WHAT TO WORK ON> Wherever "manager" appears in a line of the listing, report that line.

(INPUT DATA Opens)

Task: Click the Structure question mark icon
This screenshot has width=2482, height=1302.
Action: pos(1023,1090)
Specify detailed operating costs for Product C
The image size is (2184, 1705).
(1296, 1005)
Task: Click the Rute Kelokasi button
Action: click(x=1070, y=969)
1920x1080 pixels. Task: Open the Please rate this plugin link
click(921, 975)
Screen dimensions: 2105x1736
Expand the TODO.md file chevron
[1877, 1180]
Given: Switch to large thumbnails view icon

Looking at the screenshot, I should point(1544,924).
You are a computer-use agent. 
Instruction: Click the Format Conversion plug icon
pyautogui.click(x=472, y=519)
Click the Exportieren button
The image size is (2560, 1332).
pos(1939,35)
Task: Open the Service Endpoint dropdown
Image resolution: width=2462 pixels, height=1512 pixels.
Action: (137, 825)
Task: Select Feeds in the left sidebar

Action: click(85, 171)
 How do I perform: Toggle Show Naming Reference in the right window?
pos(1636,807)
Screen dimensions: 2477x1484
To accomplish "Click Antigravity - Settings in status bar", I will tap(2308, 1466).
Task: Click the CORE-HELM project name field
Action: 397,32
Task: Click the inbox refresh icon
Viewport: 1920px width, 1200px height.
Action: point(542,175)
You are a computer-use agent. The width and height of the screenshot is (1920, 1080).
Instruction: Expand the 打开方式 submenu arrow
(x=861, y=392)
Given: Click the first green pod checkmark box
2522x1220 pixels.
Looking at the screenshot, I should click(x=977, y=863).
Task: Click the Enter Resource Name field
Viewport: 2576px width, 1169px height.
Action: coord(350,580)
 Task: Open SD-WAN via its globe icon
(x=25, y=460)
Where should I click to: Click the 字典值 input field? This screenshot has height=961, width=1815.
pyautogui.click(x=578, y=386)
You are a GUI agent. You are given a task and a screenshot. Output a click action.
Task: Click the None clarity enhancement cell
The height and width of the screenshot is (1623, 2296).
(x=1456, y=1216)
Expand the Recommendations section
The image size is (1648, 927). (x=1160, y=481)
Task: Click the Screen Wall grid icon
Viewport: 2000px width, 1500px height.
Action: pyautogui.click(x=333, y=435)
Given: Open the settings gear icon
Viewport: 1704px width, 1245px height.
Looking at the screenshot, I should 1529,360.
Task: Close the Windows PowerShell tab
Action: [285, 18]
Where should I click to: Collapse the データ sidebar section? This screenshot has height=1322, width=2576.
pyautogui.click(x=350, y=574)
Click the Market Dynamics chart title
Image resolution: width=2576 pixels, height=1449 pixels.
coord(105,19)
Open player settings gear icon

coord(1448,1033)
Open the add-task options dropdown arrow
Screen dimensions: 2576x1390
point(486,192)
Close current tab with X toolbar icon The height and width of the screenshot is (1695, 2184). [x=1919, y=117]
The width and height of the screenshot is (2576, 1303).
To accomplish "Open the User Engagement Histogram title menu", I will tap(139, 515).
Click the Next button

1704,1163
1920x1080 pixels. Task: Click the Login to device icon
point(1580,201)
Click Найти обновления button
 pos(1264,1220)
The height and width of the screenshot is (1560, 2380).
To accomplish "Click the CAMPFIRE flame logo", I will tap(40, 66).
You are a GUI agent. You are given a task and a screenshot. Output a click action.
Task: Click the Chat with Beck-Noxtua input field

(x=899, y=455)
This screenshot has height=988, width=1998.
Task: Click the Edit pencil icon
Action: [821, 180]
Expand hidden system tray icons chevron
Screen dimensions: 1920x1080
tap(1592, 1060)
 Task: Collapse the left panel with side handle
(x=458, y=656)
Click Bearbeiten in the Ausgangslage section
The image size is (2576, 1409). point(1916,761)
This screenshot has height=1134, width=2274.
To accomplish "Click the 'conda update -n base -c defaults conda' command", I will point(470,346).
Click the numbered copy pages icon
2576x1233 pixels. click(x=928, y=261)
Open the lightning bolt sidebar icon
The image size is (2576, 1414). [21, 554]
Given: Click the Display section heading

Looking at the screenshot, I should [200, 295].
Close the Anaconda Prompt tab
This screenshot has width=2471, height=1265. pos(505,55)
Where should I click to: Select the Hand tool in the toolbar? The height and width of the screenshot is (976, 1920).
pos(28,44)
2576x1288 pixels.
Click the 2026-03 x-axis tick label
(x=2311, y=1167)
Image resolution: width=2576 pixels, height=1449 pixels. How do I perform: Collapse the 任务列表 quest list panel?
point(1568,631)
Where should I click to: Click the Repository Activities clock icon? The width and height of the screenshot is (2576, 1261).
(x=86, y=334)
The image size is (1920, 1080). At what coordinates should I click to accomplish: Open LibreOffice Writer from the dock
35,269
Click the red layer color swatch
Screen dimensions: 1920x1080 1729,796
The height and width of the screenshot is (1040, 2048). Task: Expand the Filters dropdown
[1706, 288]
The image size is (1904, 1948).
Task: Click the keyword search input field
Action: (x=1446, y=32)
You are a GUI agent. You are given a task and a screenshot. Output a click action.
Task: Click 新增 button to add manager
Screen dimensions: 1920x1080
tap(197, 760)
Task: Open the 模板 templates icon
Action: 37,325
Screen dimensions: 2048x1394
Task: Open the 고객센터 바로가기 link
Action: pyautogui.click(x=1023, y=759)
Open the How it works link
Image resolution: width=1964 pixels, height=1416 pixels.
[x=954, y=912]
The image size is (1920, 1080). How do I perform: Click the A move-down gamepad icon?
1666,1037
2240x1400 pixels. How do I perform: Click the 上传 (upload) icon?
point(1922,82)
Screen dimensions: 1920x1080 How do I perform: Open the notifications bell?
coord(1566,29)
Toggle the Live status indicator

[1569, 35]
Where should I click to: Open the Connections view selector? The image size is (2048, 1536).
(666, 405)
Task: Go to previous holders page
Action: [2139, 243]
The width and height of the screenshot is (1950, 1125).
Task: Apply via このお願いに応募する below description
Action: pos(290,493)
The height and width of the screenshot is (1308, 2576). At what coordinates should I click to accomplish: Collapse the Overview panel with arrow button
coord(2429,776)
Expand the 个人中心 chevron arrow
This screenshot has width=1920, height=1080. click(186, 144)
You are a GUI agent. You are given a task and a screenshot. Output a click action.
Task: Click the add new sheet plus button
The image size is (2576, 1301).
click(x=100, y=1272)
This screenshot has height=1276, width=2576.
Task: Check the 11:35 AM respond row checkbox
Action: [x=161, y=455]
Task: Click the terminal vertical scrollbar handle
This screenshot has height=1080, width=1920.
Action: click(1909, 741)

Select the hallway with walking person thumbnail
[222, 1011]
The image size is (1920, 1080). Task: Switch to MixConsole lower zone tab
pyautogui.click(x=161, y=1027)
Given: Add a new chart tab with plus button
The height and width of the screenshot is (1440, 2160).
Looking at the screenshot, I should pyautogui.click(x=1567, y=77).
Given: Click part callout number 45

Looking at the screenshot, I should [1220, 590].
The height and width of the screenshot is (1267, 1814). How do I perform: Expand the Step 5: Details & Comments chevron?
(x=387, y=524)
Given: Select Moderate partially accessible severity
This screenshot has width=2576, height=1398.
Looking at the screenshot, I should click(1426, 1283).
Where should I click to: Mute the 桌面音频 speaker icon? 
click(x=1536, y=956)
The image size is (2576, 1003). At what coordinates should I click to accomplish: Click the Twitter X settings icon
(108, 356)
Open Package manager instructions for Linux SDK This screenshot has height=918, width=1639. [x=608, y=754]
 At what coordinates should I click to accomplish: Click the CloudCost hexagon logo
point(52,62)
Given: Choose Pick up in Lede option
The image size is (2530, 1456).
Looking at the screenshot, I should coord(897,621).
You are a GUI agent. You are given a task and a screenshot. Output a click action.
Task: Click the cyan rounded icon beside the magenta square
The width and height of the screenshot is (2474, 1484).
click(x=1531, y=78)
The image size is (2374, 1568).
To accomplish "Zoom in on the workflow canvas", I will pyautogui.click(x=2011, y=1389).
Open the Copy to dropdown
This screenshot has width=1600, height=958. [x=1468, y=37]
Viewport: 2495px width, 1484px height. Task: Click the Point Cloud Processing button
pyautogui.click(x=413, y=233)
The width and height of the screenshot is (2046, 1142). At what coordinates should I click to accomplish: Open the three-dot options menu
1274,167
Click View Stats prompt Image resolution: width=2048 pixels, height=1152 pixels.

(INPUT DATA Closes)

OUTPUT>
Task: Click 新增 button to add manager
Open Package manager instructions for Linux SDK This screenshot has height=918, width=1639. [x=608, y=754]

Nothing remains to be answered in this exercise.